May post loss on rising debt, higher costs, subdued realisations; turnaround may take some time.
Shree Renuka Sugars has seen its share price tank from Rs 52 on November 11 to Rs 28.55 currently. While high debt and firm sugarcane (raw material) prices are hurting earnings, there is expectation that sugar prices could fall in the event of higher domestic production and further hit its financials. While downgrading the stock from buy to underperform, Sanjaya Satapathy of DSP Merrill Lynch, in his note on the company last month, had projected a loss of Rs 4.3 per share in 2011-12 (18 months ending March 2012) as compared to a profit of Rs 9.5 per share in the earlier financial year. The concerns are reflecting in the stock’s valuation of one times the 2011-12 estimated book value or 0.6 times its replacement value (lowest in five years). However, these low valuations does not mean the share price will not correct further, especially considering the company’s rising debt levels and issues dogging the industry.
Realisation, supply concern
The biggest issue is the subdued outlook for the domestic sugar industry due to an increase in supply. The closing stock for the sugar season (12 months) ended September 2011 was four million tonnes. In season 2011-12 (ending September), domestic production is pegged at 26.5 mt; with the closing stock, this would take sugar availability to 30.5 mt. Domestic consumption is about 23 mt. This is also why prices did not move much till the government approved export of a million tonnes, which has eased some supply pressure.
| HIGH ON DEBT | |||
| Rs crore | SS12* | FY12E** | FY13E |
| Sales | 8,662 | 12,262 | 10,065 |
| Ebitda margin (%) | 12.0 | 14.8 | 16.0 |
| Net debt/equity (x) | 4.0 | 4.0 | 3.5 |
| Interest cover (x) | 1.6 | 0.6 | 1.4 |
| Net profit | -308 | -288 | 225 |
| EPS (Rs ) | NA | NA | 3.4 |
| PE (x) | NA | NA | 9.2 |
| E: Estimates Adjusted net profit stood at Rs 262 crore for trailing 12 months to Sept’ 2011 * for October 2010-September 2011 sugar season **For 18 months ended March 2012 Source: BofA Merrill Lynch report (dated Nov 13) | |||
However, except from the volume perspective, the move did not prove helpful for companies like Renuka Sugars. For, after the move, international sugar prices have dropped. Earlier, at 25 cents per pound, international prices were fetching about Rs 32-33 per kg (ex-mill) to producers. Since the drop, even if the impact of the recent depreciation in the rupee is taken into account, export realisations are near domestic prices, at Rs 31 a kg. Internationally, too, the sugar surplus is pegged at about 4.5 mt, which means not much scope for realisations to improve soon. While soft realisations are hurting, the recent rise in sugarcane prices (about 10 per cent) will check its profit margins at home.
Brazil, debt
Shree Renuka generates about 40 per cent from domestic operations. The remaining revenues are contributed from operations in Brazil, also in the news for decline in cane yield and realisation. “Renuka do Brasil (its Brazil subsidiary) has suffered one of the worst effects of the drop in yields. Our yields are cumulatively down by 30 per cent,” said Narendra Murkumbi, vice-chairman and managing director, Shree Renuka Sugars, in a conference call last month.
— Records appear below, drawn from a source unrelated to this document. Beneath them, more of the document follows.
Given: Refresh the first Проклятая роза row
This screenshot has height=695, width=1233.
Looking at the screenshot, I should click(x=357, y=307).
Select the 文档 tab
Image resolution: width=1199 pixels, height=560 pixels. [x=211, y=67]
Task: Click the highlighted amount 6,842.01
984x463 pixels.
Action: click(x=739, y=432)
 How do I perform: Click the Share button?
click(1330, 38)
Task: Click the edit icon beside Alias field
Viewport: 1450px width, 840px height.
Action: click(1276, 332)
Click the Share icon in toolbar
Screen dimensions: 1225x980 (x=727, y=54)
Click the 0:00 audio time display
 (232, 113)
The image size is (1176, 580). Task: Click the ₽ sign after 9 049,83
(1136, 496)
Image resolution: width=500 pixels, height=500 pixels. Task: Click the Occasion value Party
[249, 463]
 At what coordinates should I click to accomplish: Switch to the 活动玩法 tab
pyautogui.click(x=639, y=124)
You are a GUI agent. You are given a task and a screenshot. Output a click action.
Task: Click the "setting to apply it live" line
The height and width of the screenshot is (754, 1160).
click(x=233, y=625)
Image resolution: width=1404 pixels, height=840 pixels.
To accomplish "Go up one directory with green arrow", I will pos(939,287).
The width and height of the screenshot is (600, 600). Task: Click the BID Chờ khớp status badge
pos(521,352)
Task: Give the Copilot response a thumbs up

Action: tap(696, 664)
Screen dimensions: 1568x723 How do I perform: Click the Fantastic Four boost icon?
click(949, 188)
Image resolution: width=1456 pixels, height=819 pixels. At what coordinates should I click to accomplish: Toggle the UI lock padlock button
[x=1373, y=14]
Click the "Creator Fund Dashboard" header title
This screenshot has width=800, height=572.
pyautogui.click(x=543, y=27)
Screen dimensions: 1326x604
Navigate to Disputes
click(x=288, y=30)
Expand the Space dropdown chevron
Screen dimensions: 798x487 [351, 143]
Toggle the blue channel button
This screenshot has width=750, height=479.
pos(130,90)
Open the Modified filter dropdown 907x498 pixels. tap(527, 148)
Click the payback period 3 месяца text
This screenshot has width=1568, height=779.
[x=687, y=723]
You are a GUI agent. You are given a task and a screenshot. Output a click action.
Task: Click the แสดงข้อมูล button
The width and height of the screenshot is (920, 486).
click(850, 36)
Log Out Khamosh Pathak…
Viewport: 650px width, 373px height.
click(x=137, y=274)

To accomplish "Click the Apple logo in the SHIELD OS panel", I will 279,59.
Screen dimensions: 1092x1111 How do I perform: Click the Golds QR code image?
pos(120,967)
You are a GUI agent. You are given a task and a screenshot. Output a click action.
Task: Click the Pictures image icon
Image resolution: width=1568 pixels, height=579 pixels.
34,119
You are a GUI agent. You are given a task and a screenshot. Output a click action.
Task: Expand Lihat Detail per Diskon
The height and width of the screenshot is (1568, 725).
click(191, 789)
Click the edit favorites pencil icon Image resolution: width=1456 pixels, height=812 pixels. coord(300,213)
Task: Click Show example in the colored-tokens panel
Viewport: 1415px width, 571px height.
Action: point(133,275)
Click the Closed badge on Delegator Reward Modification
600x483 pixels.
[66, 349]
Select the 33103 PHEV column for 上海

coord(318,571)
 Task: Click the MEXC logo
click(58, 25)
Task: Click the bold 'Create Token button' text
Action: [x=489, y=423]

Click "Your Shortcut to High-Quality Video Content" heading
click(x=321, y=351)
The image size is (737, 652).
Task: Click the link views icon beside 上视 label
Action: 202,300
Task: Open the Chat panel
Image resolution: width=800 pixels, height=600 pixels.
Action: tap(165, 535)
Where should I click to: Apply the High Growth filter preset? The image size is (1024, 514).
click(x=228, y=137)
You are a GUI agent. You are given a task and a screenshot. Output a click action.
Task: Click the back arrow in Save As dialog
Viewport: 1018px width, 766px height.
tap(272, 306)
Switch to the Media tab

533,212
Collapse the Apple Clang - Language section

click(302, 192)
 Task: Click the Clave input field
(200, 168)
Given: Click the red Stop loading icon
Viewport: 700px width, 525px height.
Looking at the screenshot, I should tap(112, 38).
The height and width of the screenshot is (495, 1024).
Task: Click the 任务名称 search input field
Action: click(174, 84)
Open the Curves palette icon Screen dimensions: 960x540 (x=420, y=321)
Further, the management has lowered its sugarcane crushing expectation to about 8.3 mt in 2011-12 against the earlier 10 mt for the Brazilian subsidiary. This is one reason analysts believe the next few quarters would see moderate revenue growth and pressure on margins. Apart from operational pressure, analysts are also worried about the company’s high debt. As on September, consolidated debt was Rs 8,612 crore, a debt-equity ratio of 4.02. “High debt remains an overhang on the stock, as the company continues to suffer due to higher interest outgo,” says Shishir Goenka, analyst at B&K Securities.
For FY12 (18 months ending March 2012), analysts expect the debt-equity ratio to remain high, with interest payments estimated at Rs 980 crore. The latter is fairly large compared to last year and interest outgo for the trailing 12 months to September was Rs 657 crore, up 177 per cent compared to the year-ago period. Despite high estimated operating profits in FY12, this would keep profitability under pressure. Broadly, while analysts expect the company to end the current financial year with a loss, any turnaround may happen only in the next one. The management is open to divesting some stake in the co-gen power business (138 Mw) or sell stake in one of the Brazilian facilities. If this happens, it would help lower debt.